Could you find each line of the data below that contains the word "agent" and copy those lines?

Start of Entries supplied

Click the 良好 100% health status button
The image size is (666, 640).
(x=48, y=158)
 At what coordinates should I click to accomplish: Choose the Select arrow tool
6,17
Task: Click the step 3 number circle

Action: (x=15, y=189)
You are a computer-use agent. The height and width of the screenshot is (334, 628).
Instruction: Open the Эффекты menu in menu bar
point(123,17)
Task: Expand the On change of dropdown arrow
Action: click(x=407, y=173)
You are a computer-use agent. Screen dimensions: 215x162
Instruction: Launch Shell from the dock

End of Entries supplied
Start of Entries supplied

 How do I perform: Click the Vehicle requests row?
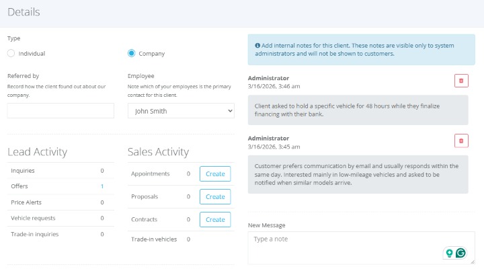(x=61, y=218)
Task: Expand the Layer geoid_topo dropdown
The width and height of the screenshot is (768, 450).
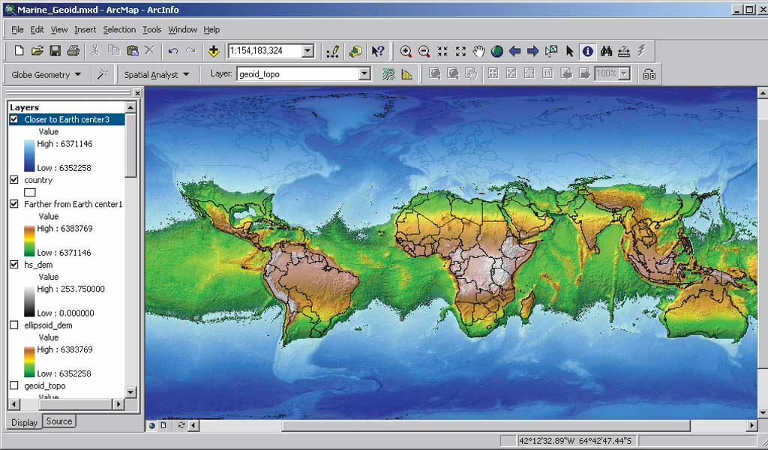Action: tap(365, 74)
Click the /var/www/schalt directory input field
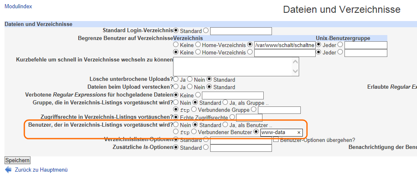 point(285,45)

End of Entries supplied

*Task output:*
You are a computer-use agent. The height and width of the screenshot is (334, 628).
You are a computer-use agent. Screen dimensions: 215x162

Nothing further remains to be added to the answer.